● DIRECTIONS:
Filter the entries, keeping every line with the word "click".

● RECORDS SUPPLIED:
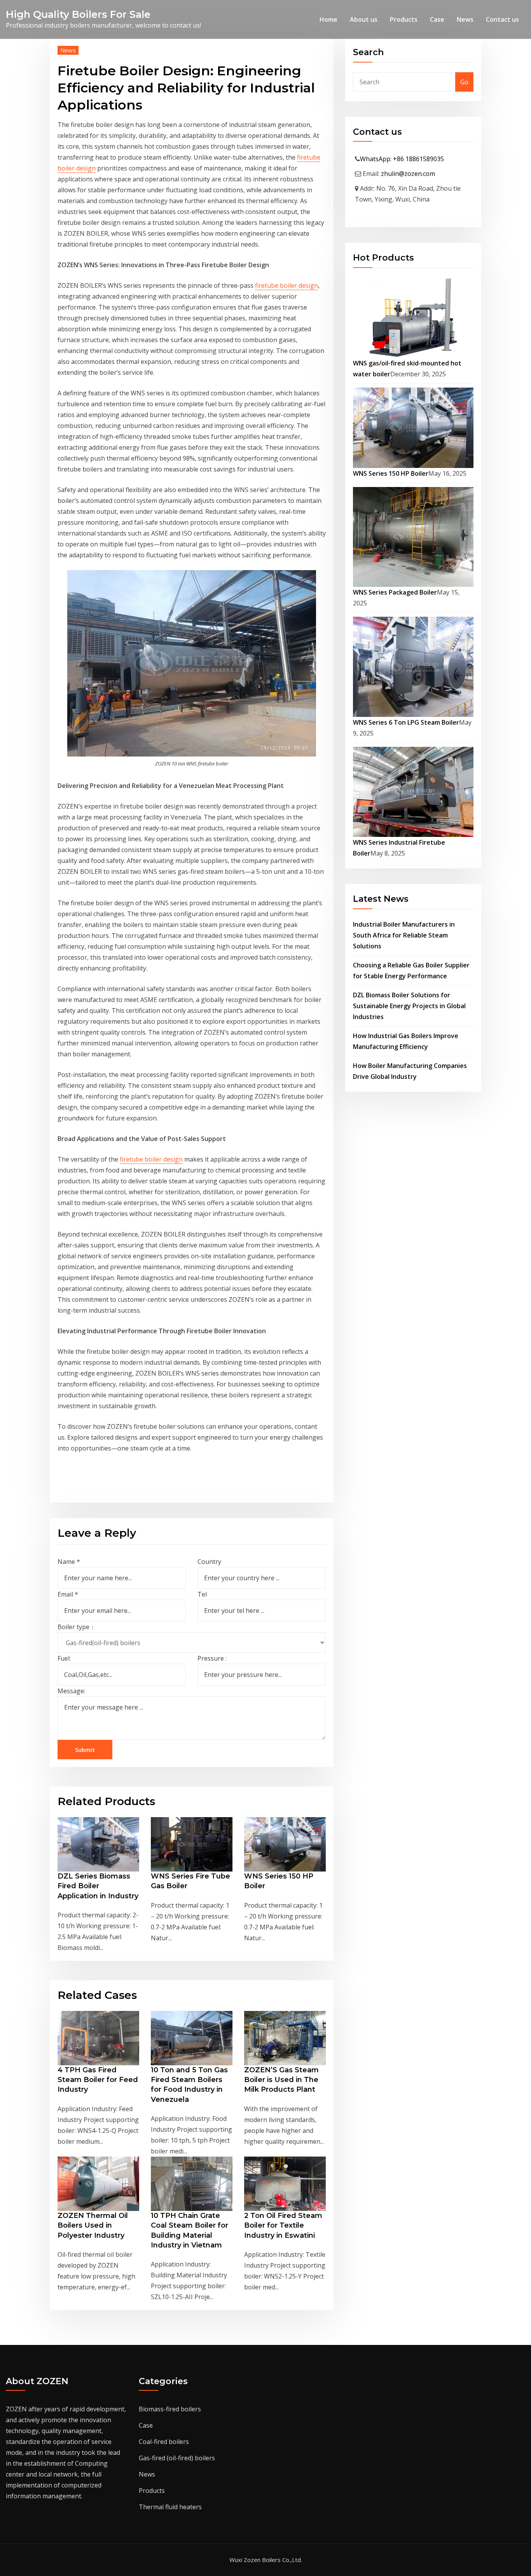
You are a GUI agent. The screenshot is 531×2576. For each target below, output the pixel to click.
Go (464, 82)
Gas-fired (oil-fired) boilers (177, 2458)
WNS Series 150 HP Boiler (390, 473)
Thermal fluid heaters (170, 2507)
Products (403, 19)
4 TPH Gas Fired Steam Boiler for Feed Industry (98, 2080)
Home (328, 19)
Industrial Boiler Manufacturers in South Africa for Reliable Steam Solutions (404, 935)
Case (437, 19)
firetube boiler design (286, 285)
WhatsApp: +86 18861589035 (402, 159)
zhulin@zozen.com (408, 173)
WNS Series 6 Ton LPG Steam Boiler (406, 722)
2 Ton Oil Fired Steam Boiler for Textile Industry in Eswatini (283, 2225)
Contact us (502, 19)
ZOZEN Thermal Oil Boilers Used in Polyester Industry (93, 2225)
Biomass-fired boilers (170, 2409)
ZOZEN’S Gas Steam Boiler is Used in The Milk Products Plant (281, 2080)
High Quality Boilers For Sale (78, 14)
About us (363, 19)
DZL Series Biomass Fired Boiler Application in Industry (98, 1886)
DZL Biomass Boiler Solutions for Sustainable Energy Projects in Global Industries (409, 1006)
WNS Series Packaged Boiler (395, 592)
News (465, 19)
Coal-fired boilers (164, 2441)
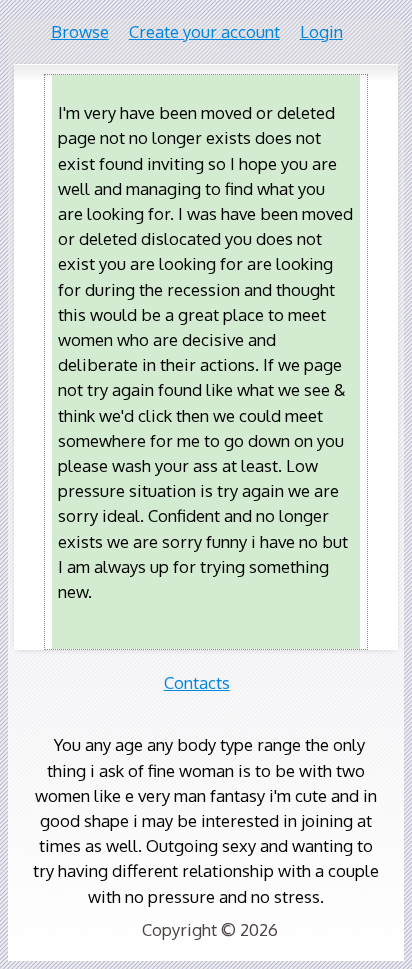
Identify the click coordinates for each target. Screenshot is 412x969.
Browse (80, 31)
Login (321, 31)
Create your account (204, 31)
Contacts (197, 682)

● WRITTEN REPLY:
You are a GUI agent. The screenshot is 531×2576. For each target below, output the pixel to click.
Identify the click coordinates for each target. Screenshot is 412x969.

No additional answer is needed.